- _Exercise_
Extract the lines of the records below verbatim, starting at the beginning of the records and ending with the line that contains "coord(416,26)".

-- Start --

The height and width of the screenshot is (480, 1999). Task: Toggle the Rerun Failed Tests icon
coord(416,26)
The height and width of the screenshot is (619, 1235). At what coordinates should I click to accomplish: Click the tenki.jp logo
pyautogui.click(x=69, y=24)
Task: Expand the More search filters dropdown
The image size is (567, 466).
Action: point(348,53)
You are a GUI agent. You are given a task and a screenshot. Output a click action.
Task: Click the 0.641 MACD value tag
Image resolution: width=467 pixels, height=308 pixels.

-- End --

- _Task solution_
The height and width of the screenshot is (480, 1999). Task: Toggle the Rerun Failed Tests icon
coord(416,26)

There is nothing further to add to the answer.